> **Given data**

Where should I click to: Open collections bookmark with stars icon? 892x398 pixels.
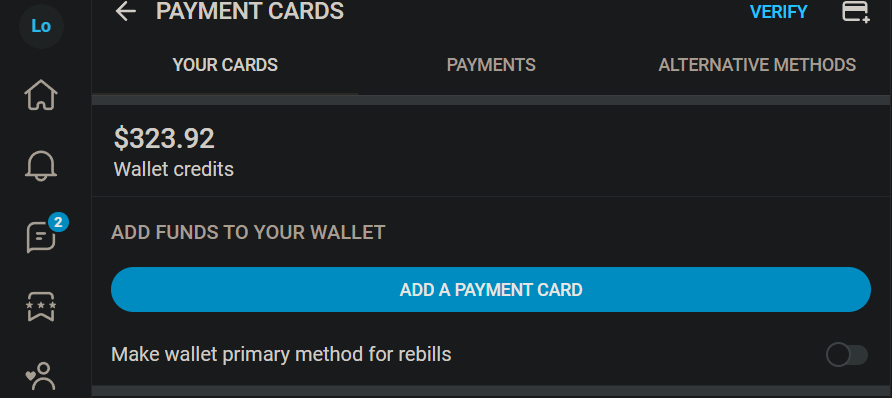coord(41,307)
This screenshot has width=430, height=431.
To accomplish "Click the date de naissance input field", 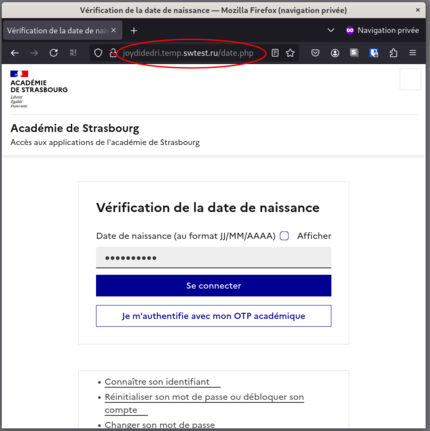I will point(214,257).
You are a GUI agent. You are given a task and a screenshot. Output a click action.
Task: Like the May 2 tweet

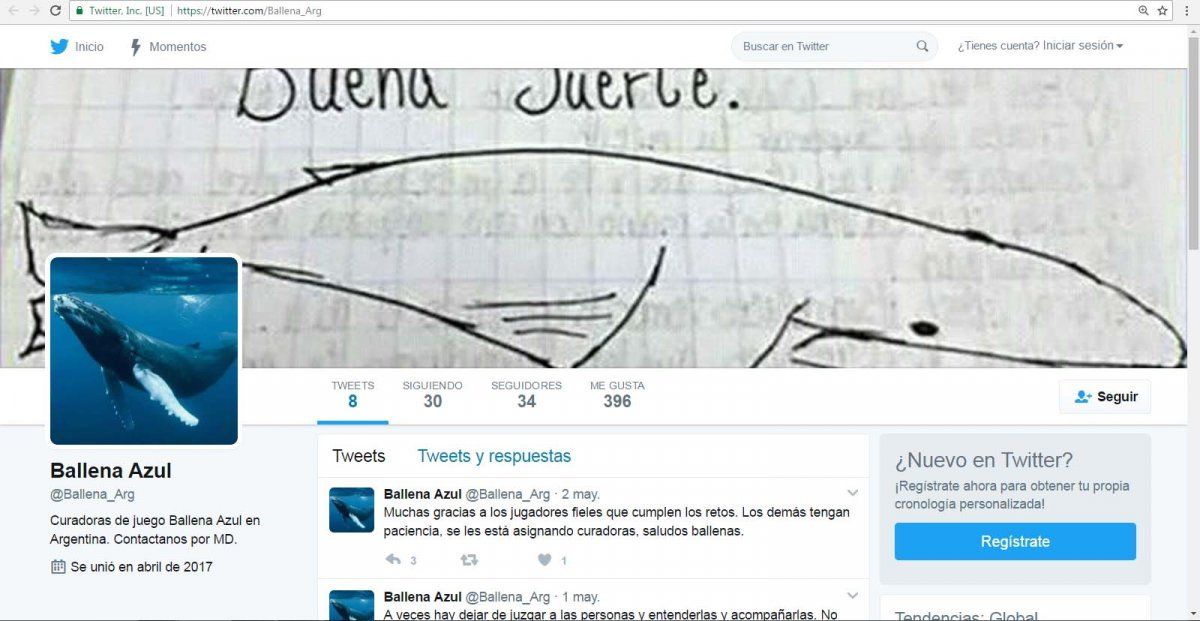click(x=545, y=560)
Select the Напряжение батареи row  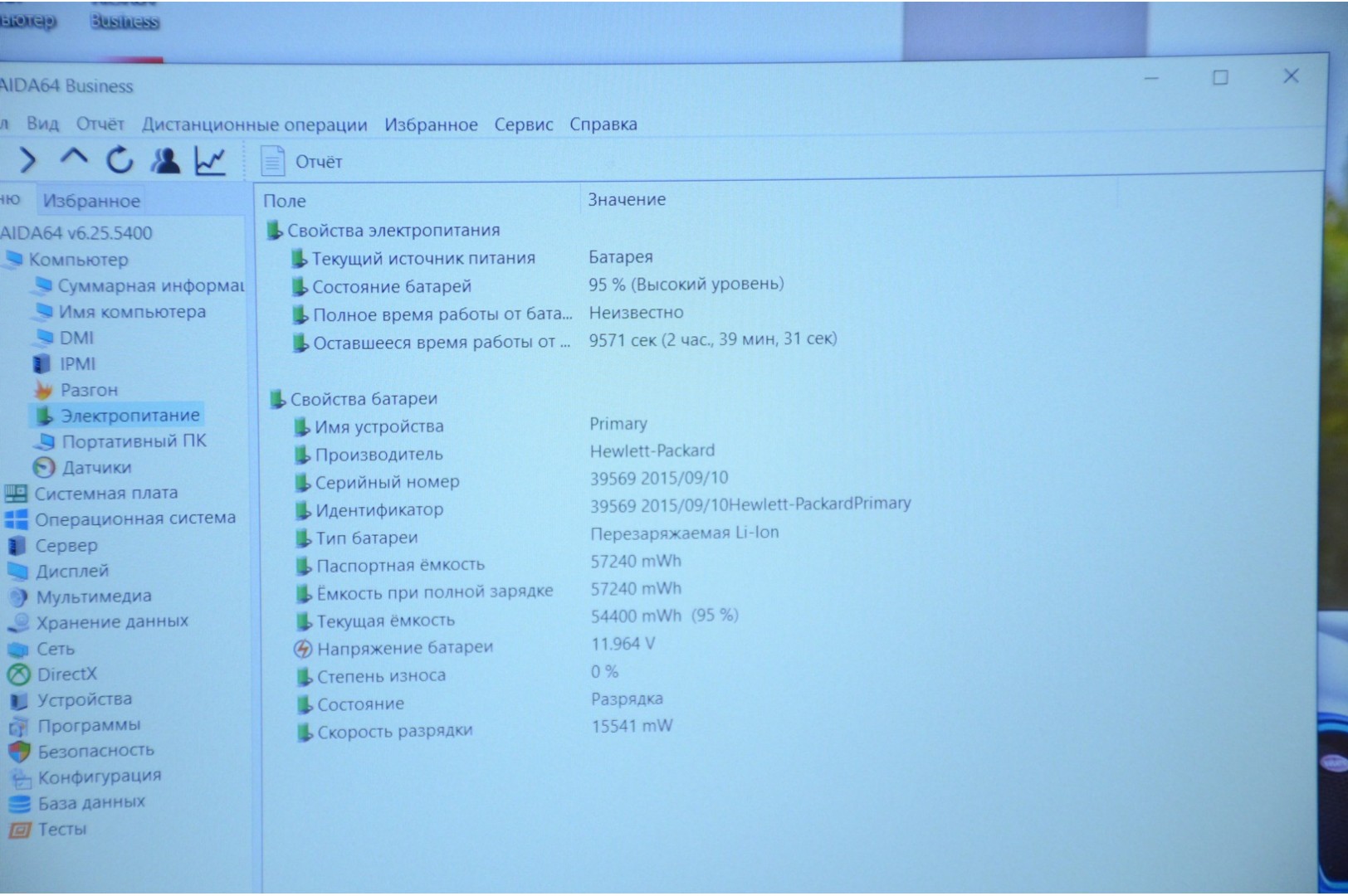404,648
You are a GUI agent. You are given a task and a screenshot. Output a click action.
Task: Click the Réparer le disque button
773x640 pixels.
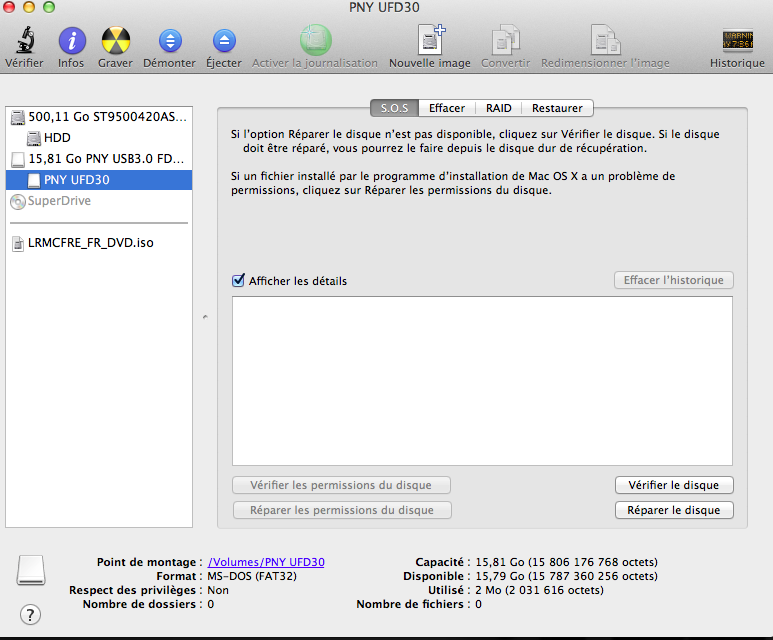coord(673,510)
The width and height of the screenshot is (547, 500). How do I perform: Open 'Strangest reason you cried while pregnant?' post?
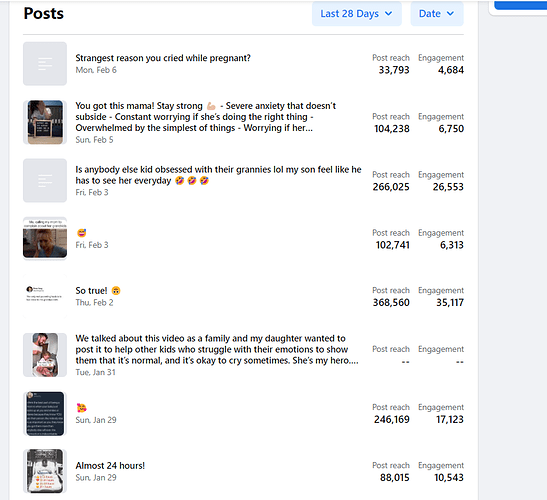[163, 58]
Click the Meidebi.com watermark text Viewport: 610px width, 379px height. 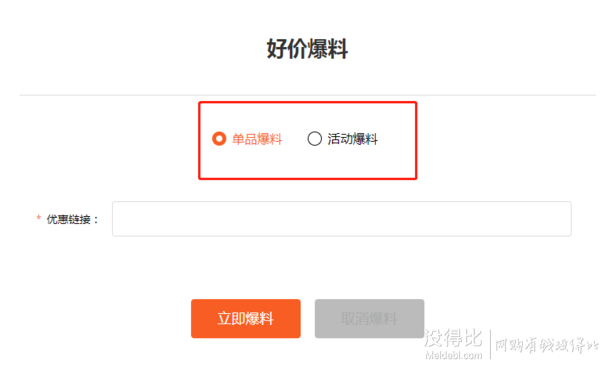(x=454, y=355)
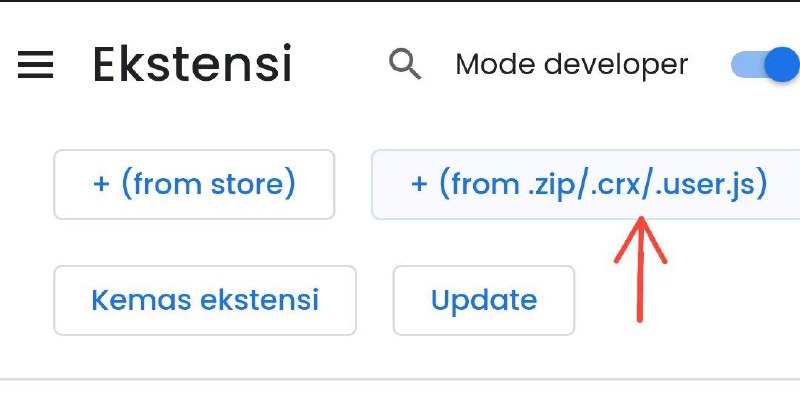The width and height of the screenshot is (800, 393).
Task: Load extension from .zip/.crx/.user.js file
Action: point(586,184)
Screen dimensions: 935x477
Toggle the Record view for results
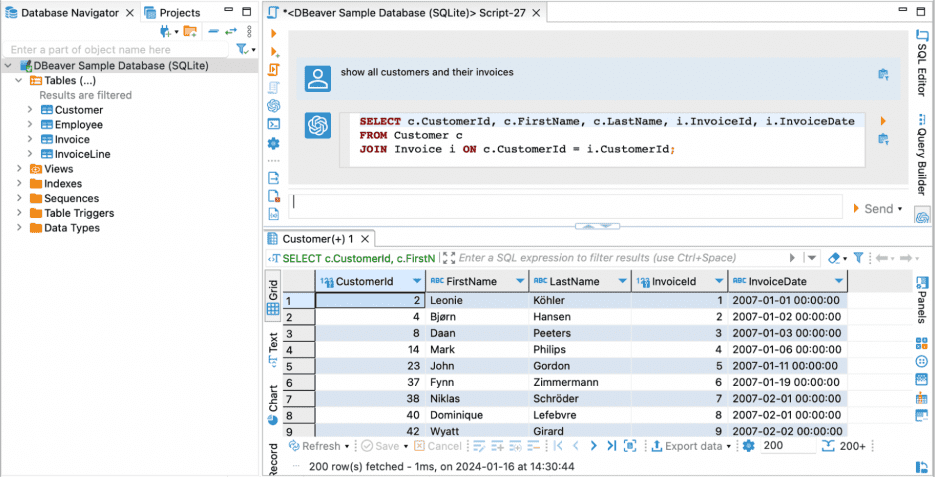273,457
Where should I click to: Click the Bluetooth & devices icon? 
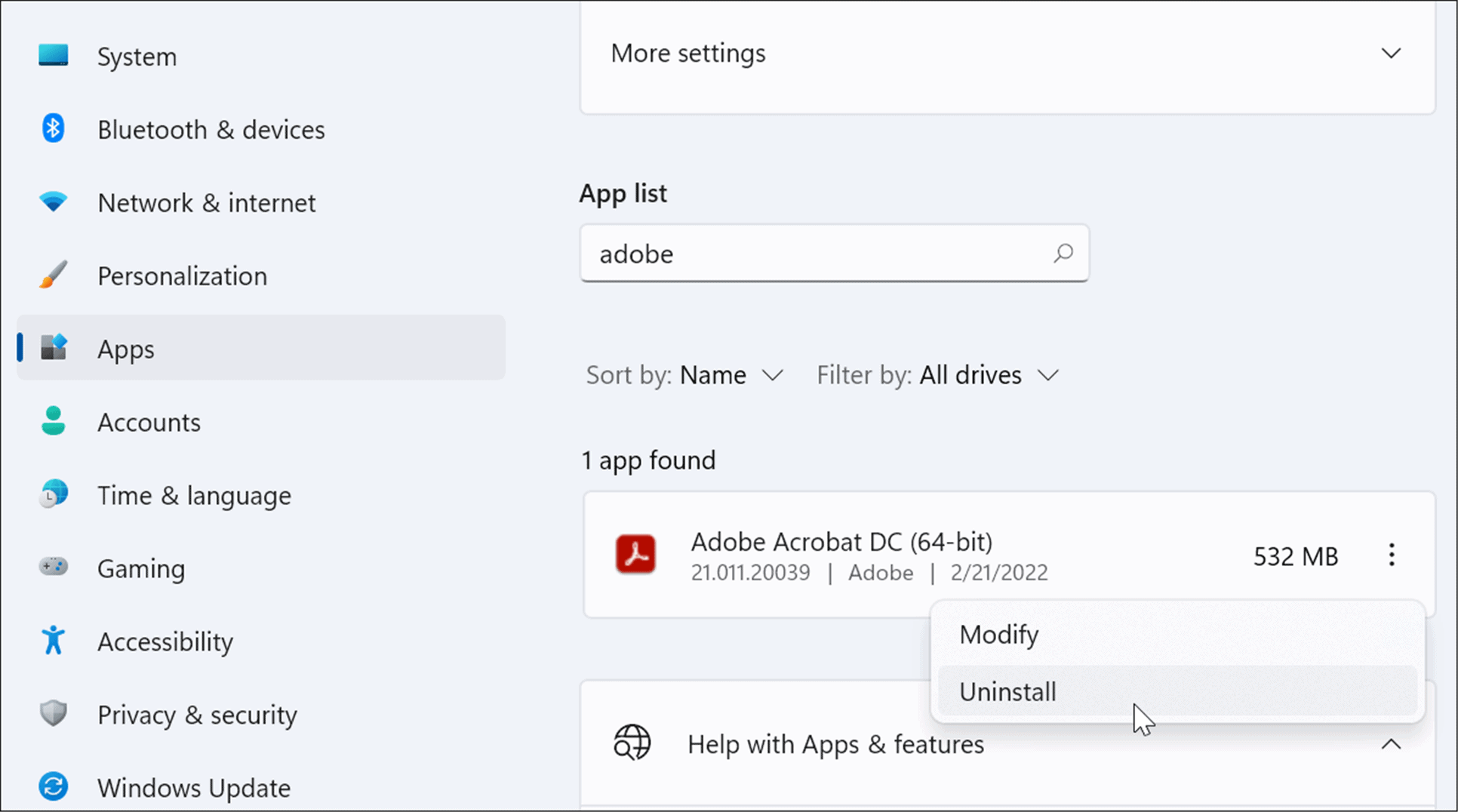point(53,129)

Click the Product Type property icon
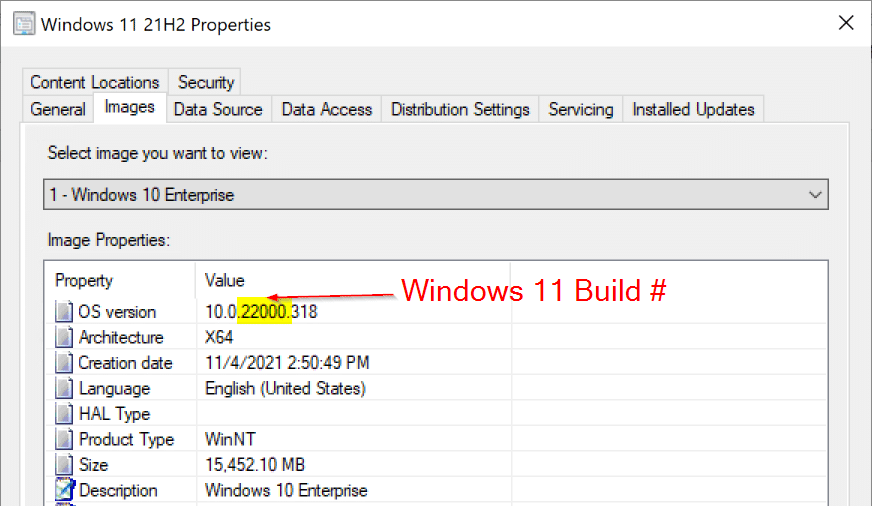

> **Problem to work on**
Begin at the line containing "Toggle the Record view for results" and transcribe exactly every line through the end of the records, both ends included, leaving the pictures out.

> **Answer space**
Toggle the Record view for results
273,457
Where should I click to: Click the Bluetooth & devices icon? 
point(53,129)

Click the Product Type property icon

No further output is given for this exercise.